A disclaimer to all that for the sake of simplicity, I will be making some broad simplifications and generalizations in this explainer.
This Halloween, the United States House of Representatives, led by speaker Nancy Pelosi, voted 232-196 in favour of starting a formal impeachment inquiry into United States President Donald Trump. Sure, that sounds significant, but let’s decipher what is going on with the Americans and their president.
Basically, Article 1, Section 3 of The Constitution of the United States says the House of Representatives votes to impeach the President. Then the Senate, if it so chooses, holds a trial with the Chief Justice of The Supreme Court presiding, as to whether to impeach the defendant. In order to impeach someone, two thirds of the Senate must vote to do so.
The punishment when one is impeached, described in that same section, include “removal from Office, and disqualification to hold and enjoy any Office of honor, Trust or Profit under the United States,” and after being removed from office, they can also be prosecuted as any ordinary citizen.
What can someone be impeached for? Well, Article 2, Section 4 of The United States Constitution answers this question. “The President, Vice President and all civil Officers of the United States, shall be removed from Office on Impeachment for, and Conviction of, Treason, Bribery, or other high Crimes and Misdemeanors.”

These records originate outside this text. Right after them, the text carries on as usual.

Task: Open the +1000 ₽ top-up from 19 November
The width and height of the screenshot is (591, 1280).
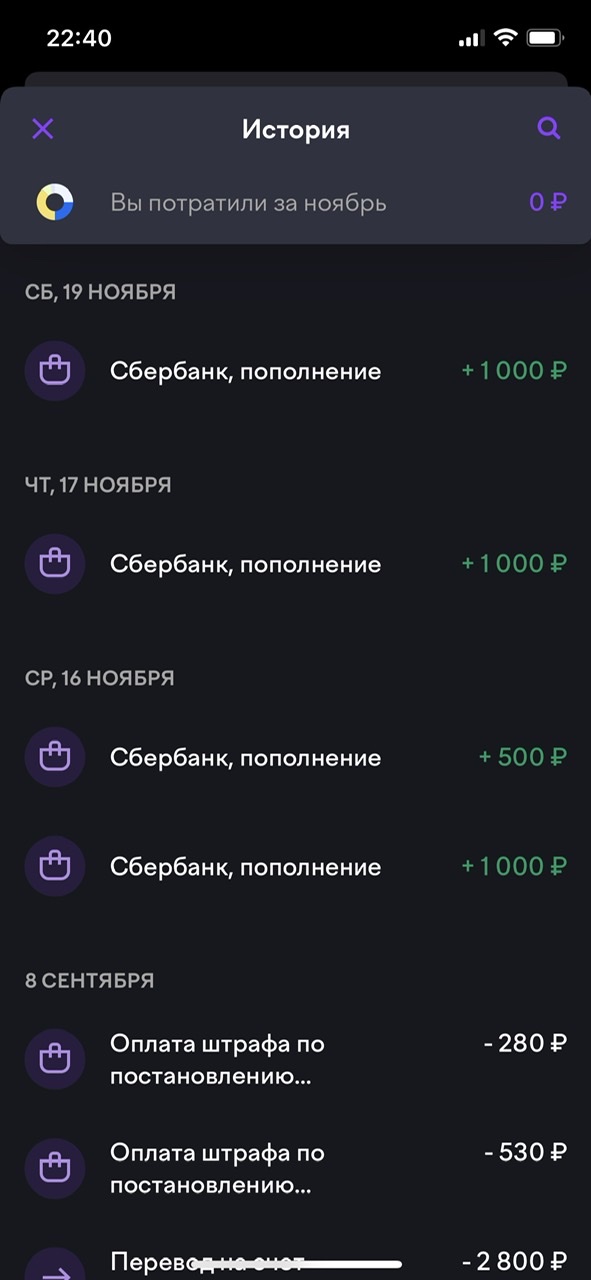Action: click(x=296, y=370)
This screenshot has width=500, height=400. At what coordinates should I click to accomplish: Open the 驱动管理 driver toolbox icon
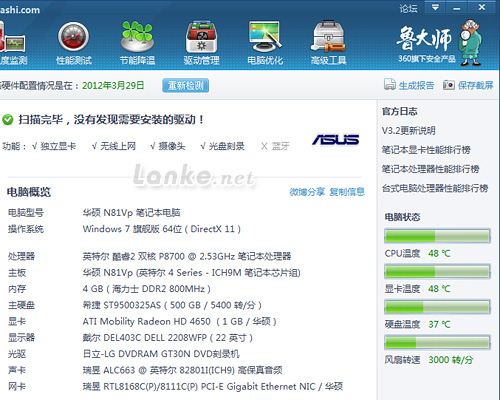(x=201, y=37)
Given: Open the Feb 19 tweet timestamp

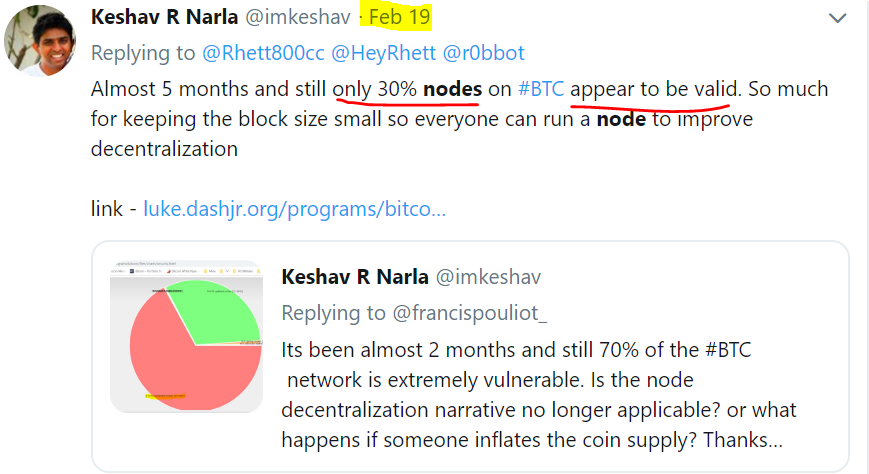Looking at the screenshot, I should pyautogui.click(x=400, y=17).
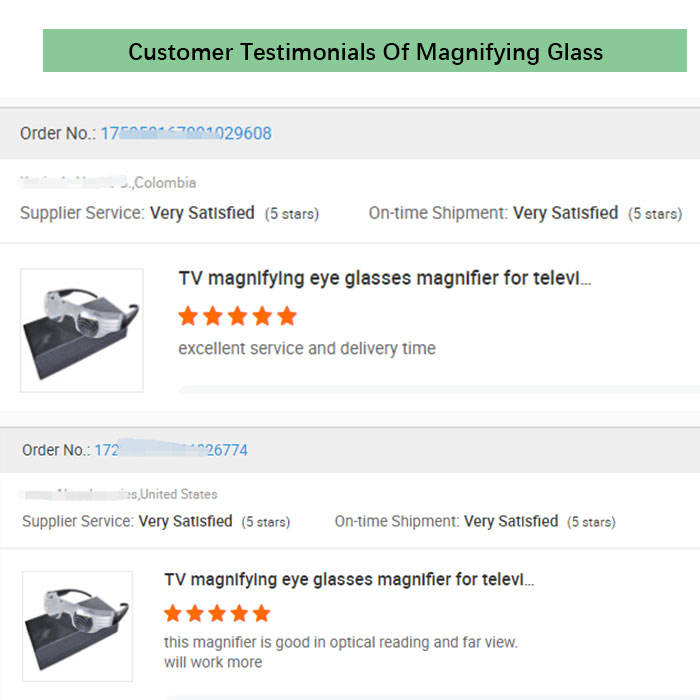Click the third star in the United States review
Viewport: 700px width, 700px height.
coord(217,613)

So, what is the impeachment inquiry?
The impeachment inquiry, launched last month by speaker Nancy Pelosi, is investigating President Trump for a phone call on July 25 between Trump and Ukrainian President Volodymyr Zelensky. In that call, according to an edited transcript released by the White House, Trump asked the Ukrainian president to investigate former Vice-President Joe Biden, a leading contender to be the democratic candidate in the 2020 US Presidential Election, and his son, Hunter Biden. Trump is accused of withholding hundreds of millions of dollars worth of military aid to Ukraine, unless they carried out the investigation. This all came out after a whistleblower filed a formal complaint, which eventually reached the House of Representatives.

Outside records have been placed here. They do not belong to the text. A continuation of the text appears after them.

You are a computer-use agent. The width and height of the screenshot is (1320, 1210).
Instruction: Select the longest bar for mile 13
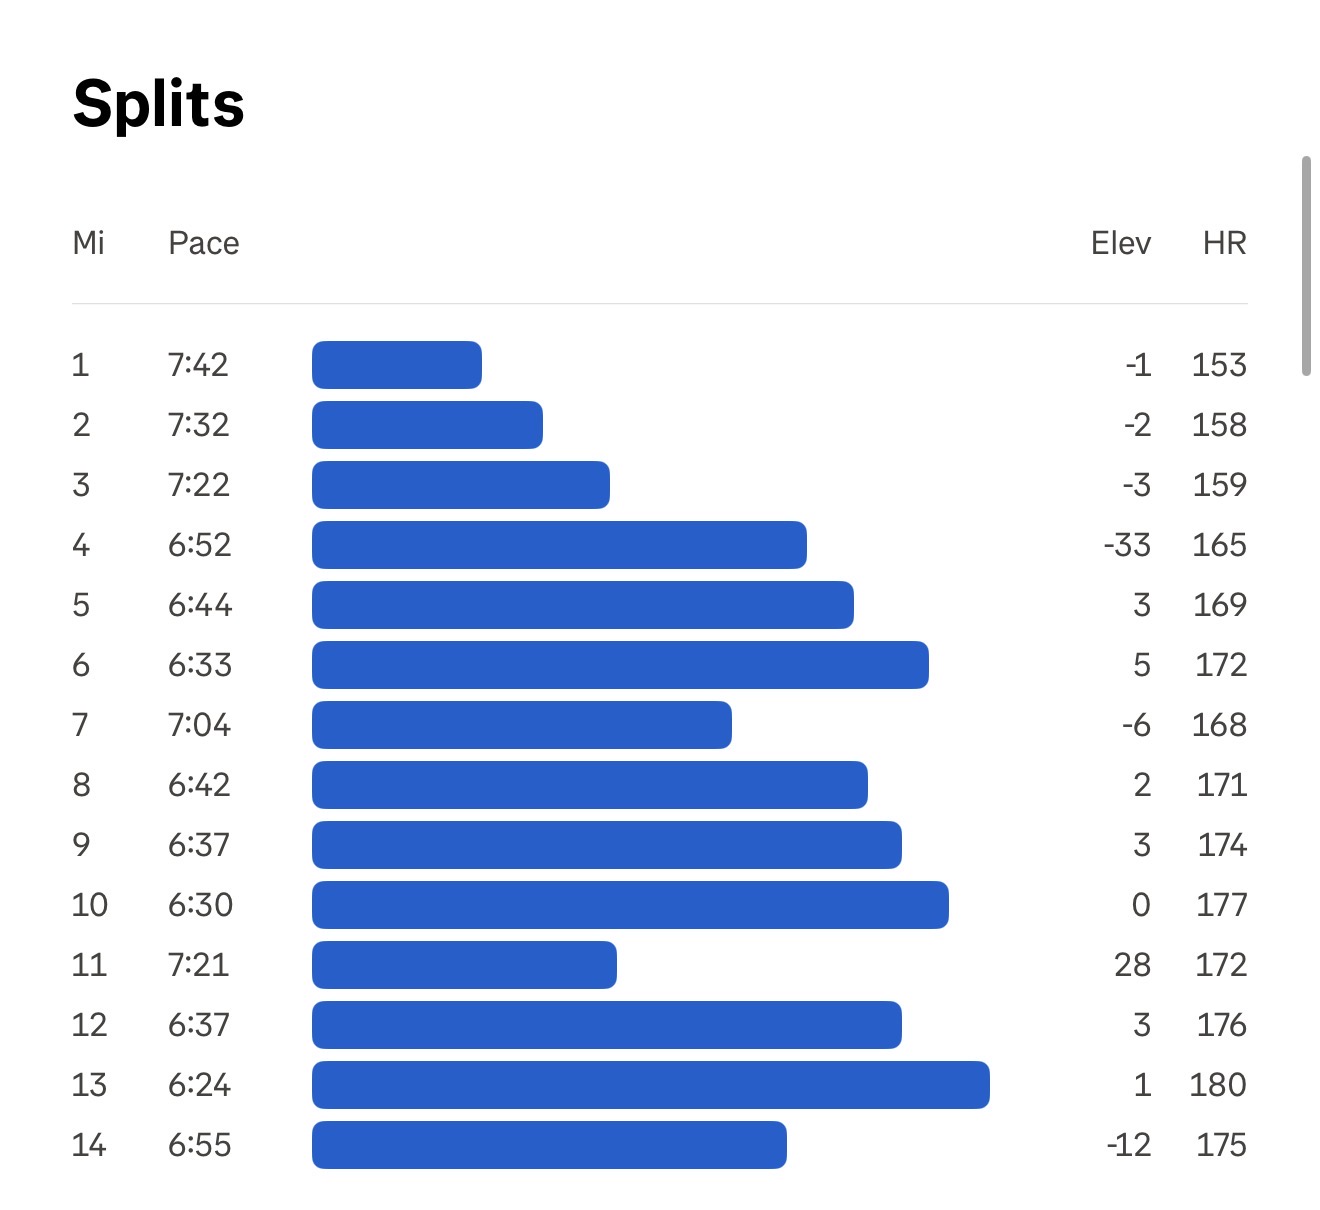pyautogui.click(x=651, y=1085)
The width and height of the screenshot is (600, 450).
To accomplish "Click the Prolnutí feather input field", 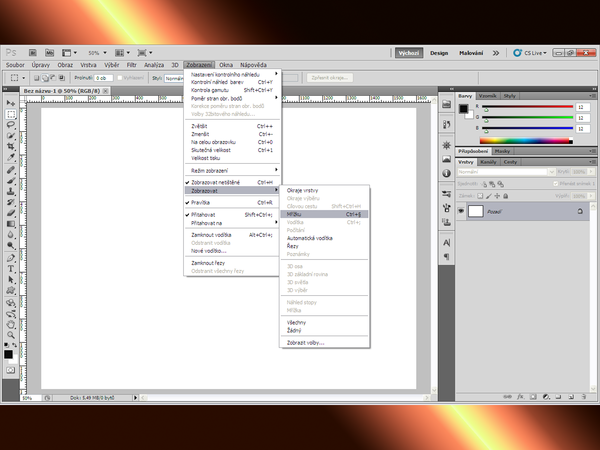I will [x=102, y=77].
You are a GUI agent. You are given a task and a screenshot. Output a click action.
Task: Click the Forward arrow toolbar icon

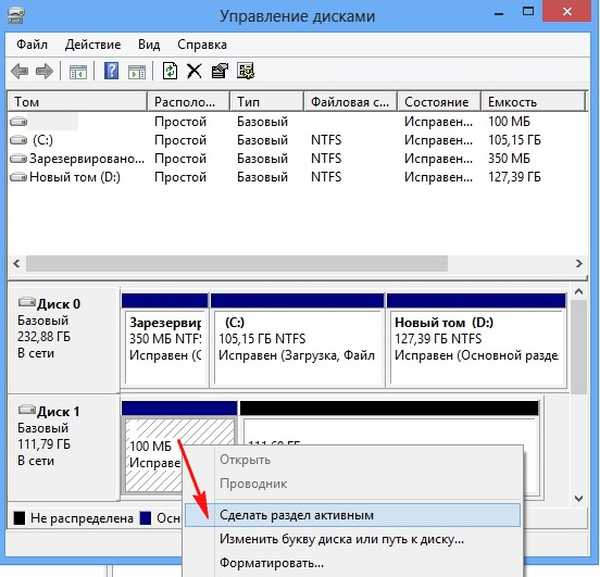click(x=43, y=71)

Since then, various diplomats and military officials have testified to house committees confirming and denying the allegations against Trump. Whilst various officials within the Trump administration publicly deny the allegations, some like chief of staff Mick Mulvaney and Trump’s attorney Rudy Giuliani have accidentally said the allegations are true, on national television.
The Oct. 31 motion passed by the House of Representatives outlines how the now formal impeachment inquiry will be carried out. Up to this point, the hearings, depositions and testimony has been behind closed doors. But now, this motion says that hearings will be conducted in public (on TV as well) in the coming weeks, and that transcripts of closed-door hearings can be published.
The second part of the motion says the findings of these various hearings will be sent to the House Judiciary Committee who will then report on any articles of impeachment that may come out of the ongoing inquiry.
As much as the current events are certainly damaging to American democracy and the already polarized United States political climate, don’t hold your breath if you’re in favour of impeaching Trump. The Senate, as mentioned earlier, is required have a two-thirds majority in order to impeach someone. The Senate is currently made up of mostly Republicans, the same party as Trump. There’s also a legal argument that the Senate isn’t bound by law to hold the impeachment hearings, so there may be none.
All any of us can do is hope the situation is resolved soon and in a proper manner, hope that the United States democracy recovers from the damage it’s been dealt, and that stability can soon be returned to the heart of Western liberal democratic values. We can only hope.